● Entries taken from a collection:
═══

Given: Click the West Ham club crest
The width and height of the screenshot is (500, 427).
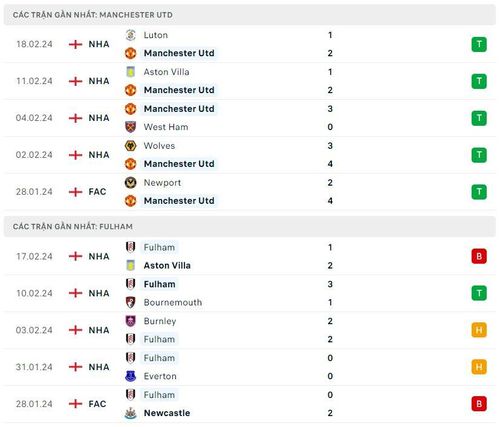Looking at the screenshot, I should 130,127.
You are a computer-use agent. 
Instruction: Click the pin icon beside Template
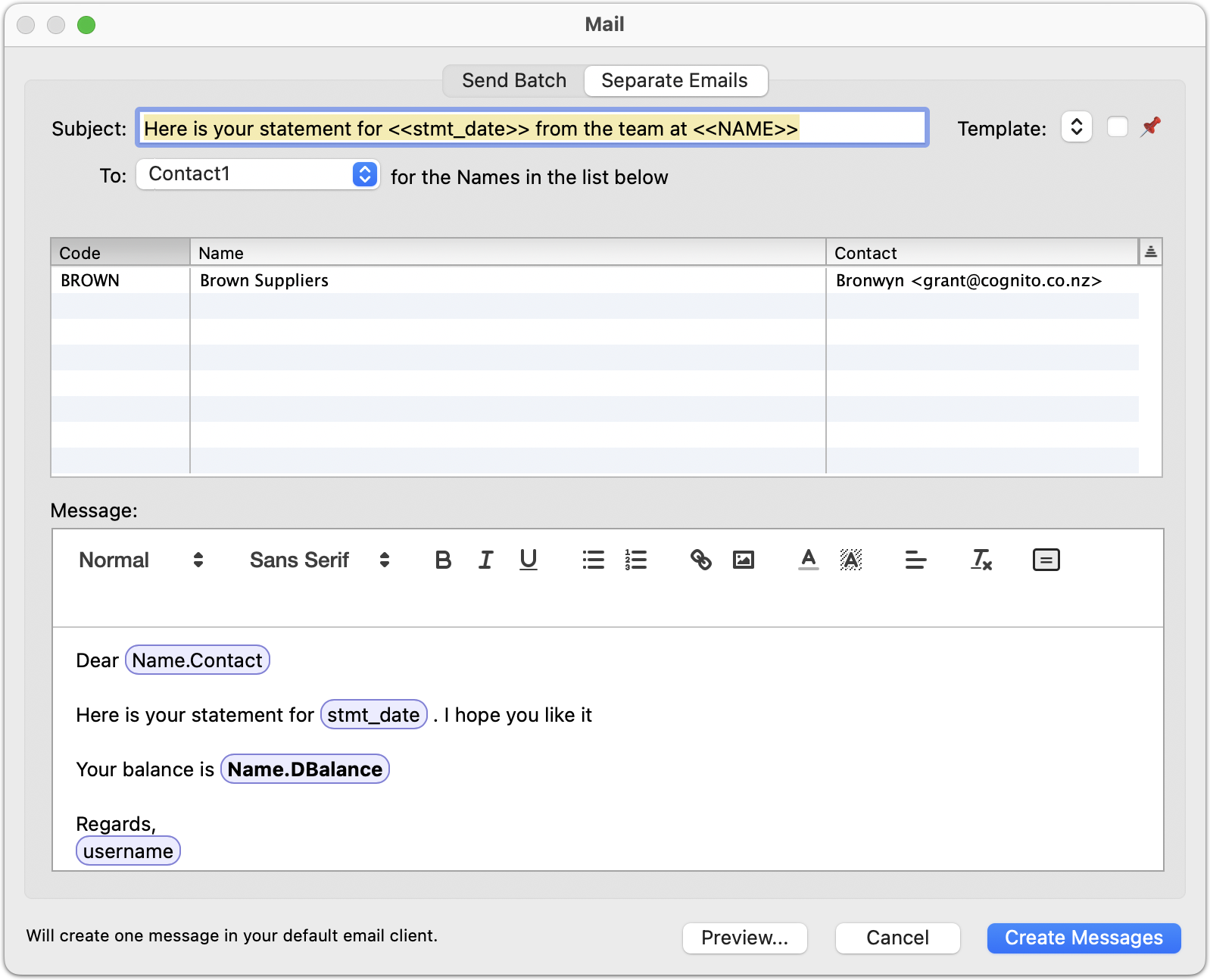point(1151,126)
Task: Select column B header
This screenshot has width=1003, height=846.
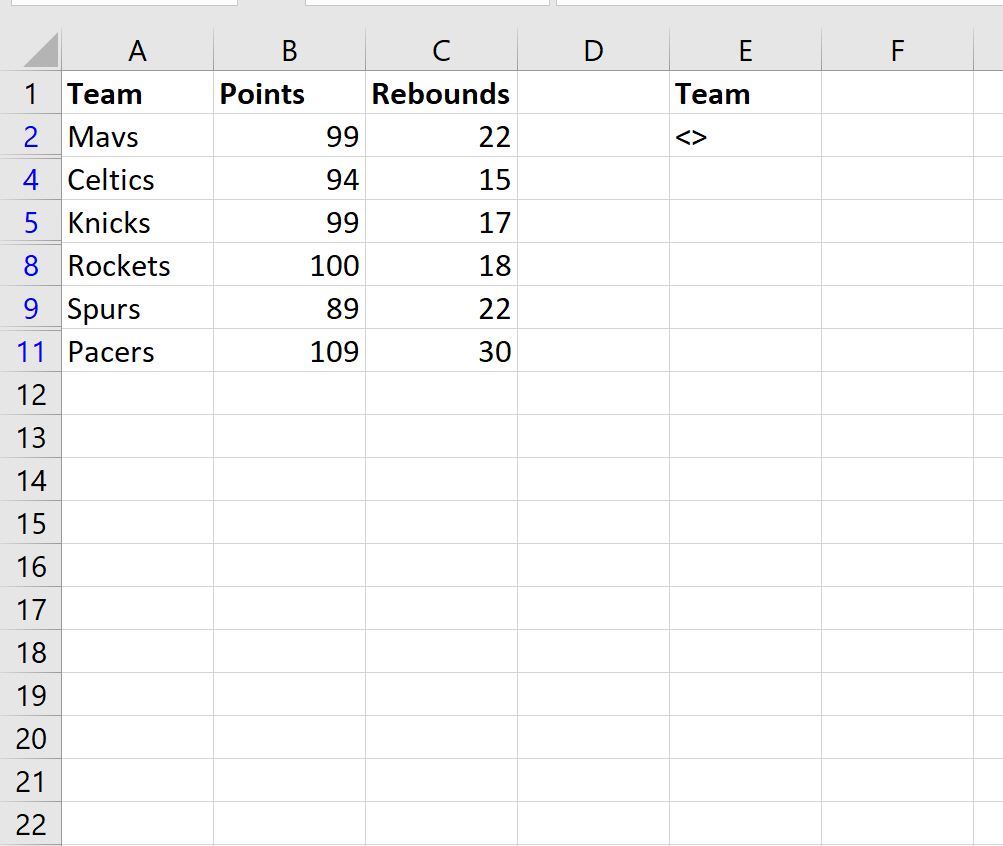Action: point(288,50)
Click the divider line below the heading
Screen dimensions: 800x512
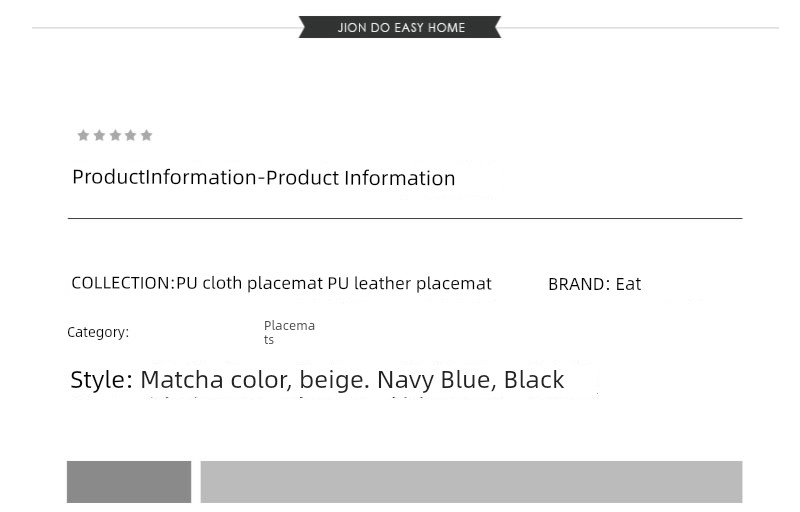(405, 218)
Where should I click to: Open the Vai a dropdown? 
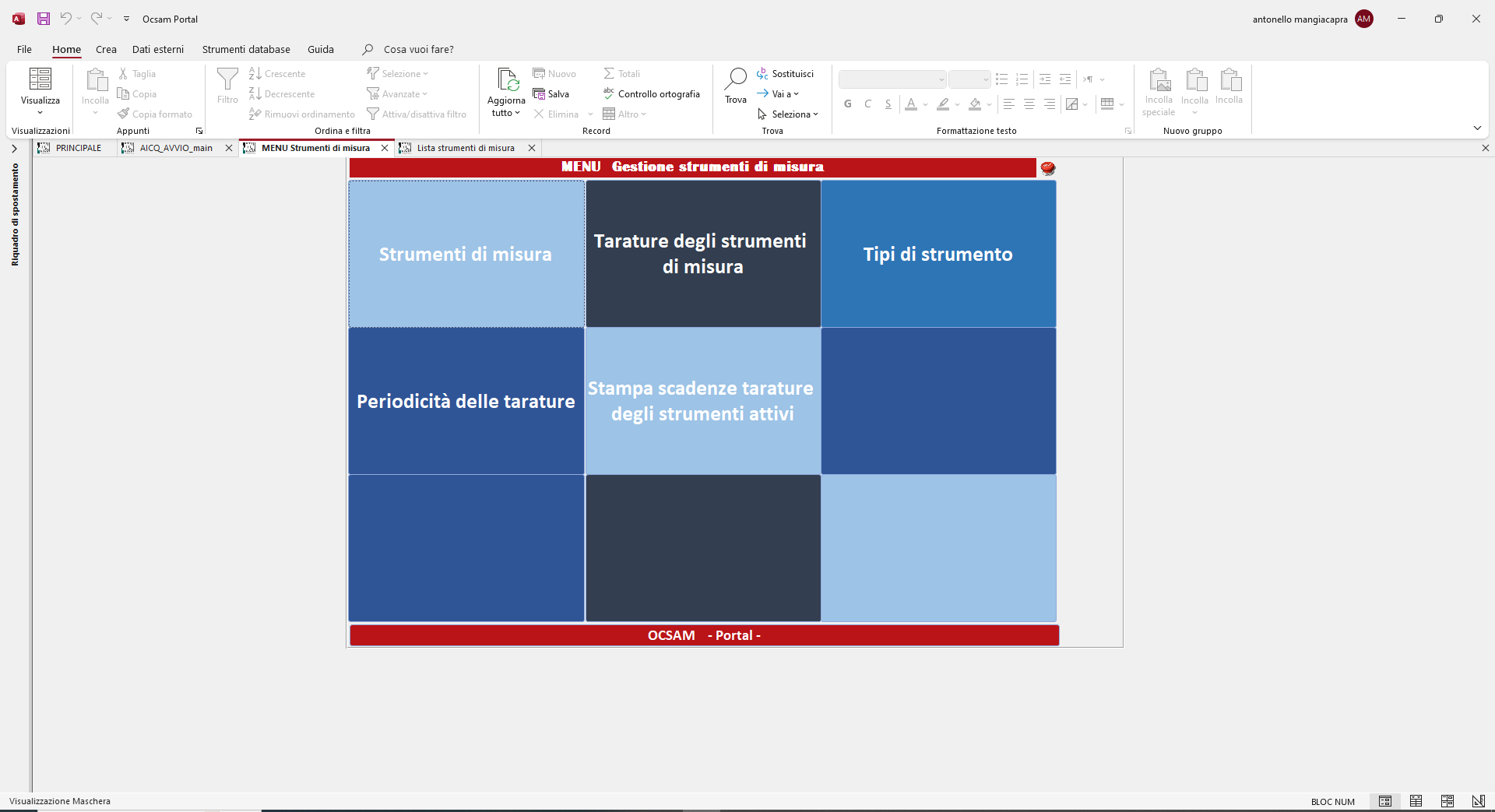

═══

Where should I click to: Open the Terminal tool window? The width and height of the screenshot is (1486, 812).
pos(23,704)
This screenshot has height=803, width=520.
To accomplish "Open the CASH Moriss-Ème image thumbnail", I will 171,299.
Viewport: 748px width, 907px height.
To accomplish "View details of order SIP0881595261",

═══

Nothing but the lines from the one with "Given: Click the West Ham club crest" to the one with "Where should I click to: Open the Vai" above, both included, should be transcribed, exactly and without pictures.

● SOLUTION TO THIS PROBLEM:
Given: Click the West Ham club crest
The width and height of the screenshot is (500, 427).
Looking at the screenshot, I should 130,127.
You are a computer-use agent. 
Instruction: Click the pin icon beside Template
point(1151,126)
Task: Select column B header
This screenshot has width=1003, height=846.
Action: point(288,50)
Click the divider line below the heading
Screen dimensions: 800x512
(405, 218)
Where should I click to: Open the Vai a dropdown? 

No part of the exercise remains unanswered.